Kentucky coach John Calipari began using heart rate monitors to measure his players' effort during practices last month and says it is helping him coax better and more consistent performance from his young team.
Calipari said the heart rate monitors tell him and his staff which players are giving full effort during practices and which are not. And when too many players fall below a certain level of effort as measured by the monitors, Calipari makes them run sprints to get their heart rates back to where he wants them.
Calipari said he targets approximately 90 percent maximum exertion rate because that is the level at which players play in games. He wants them practicing the way they play. With such a young Kentucky team this season, Calipari said the tool is proving invaluable for helping him set standards for practice whereas in the past he would rely on veteran players to do so. But there aren't many veterans for Calipari to turn to this season. He writes:
“The device gives us the ability to monitor and check how much effort players are giving in real time. Because we are able to read their heart rates, now we know who is maxing out in practice and who is hiding, who thinks they’re going hard and who isn’t, who is able to push themselves through pain, and who has mental toughness to be special.”
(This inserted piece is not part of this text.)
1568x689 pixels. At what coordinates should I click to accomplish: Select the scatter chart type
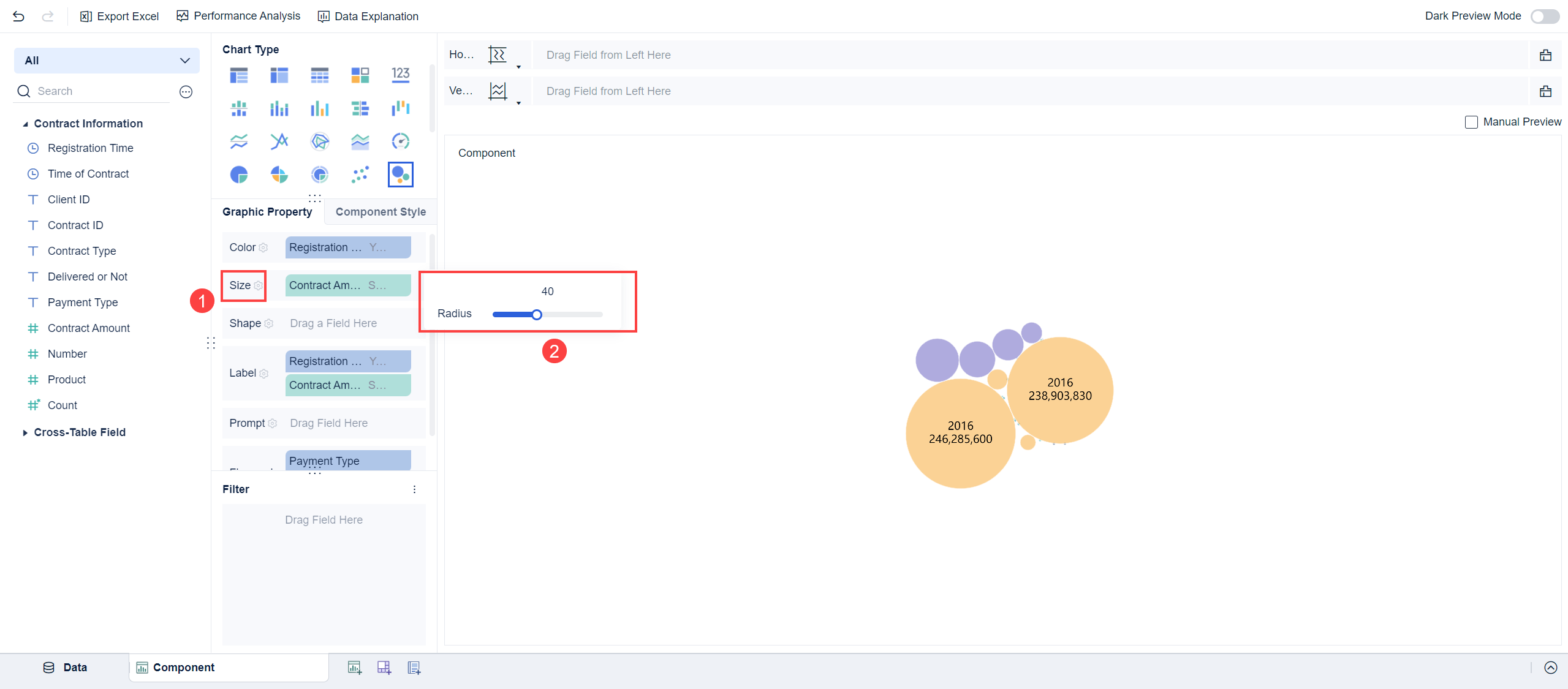tap(360, 174)
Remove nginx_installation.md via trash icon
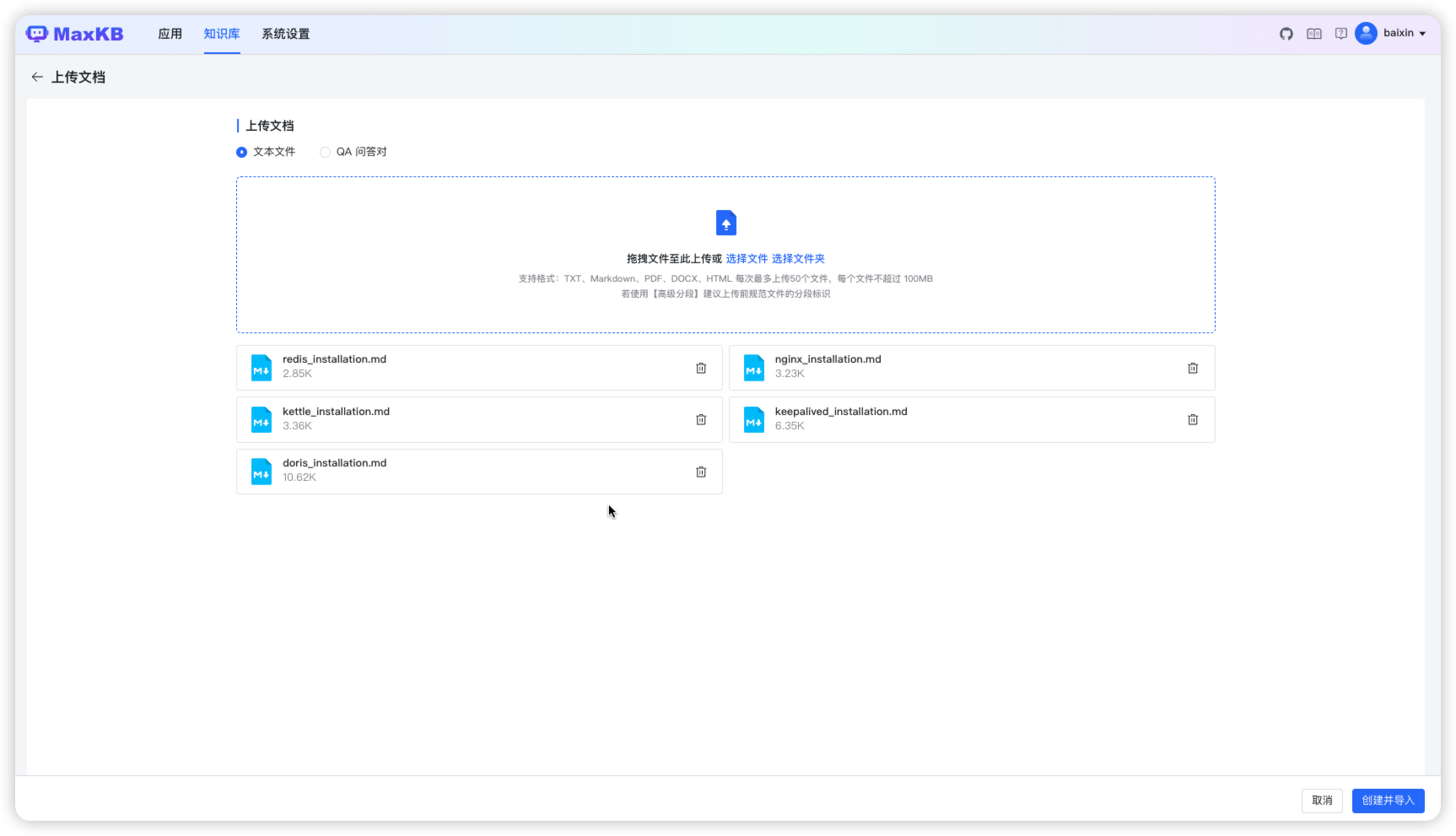The image size is (1456, 836). (x=1193, y=368)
Kentucky isn't breaking new ground here. Other teams have used the technology as a motivator and teaching tool, but it was interesting to read how Calipari sees it helping him as a coach and how he sees it helping his players when he wrote about it today on CoachCal.com.
The monitors don't just track heart rates and exertion rates, they also tell coaches and team athletic trainers how many calories players are expending, which gives them a better idea of how much food players should he eating each day to maintain fitness and strength levels during the season.
Calipari reports that players have responded positively to the monitoring and some head straight to the machine that tracks them when practices are over to find out how they did. Calipari described his program as “extreme” and one trying “nontraditional things that have never been done before in the college game.”
“This is not guaranteed to turn our season around,” he wrote. “We have seen a difference so far, but all of our worries aren’t suddenly over because each individual player is different, each player looks at their exertion level differently, and lastly, they have to understand that they need each other. That’s the part where you can’t hook a guy up to a monitor and measure. That’s an area that we have to continue to work on daily.”
Kentucky is 9-4 with losses to Duke, Notre Dame, Baylor and Louisville. The Wildcats don't play again for a week when they open up Southeastern Conference play at Vanderbilt.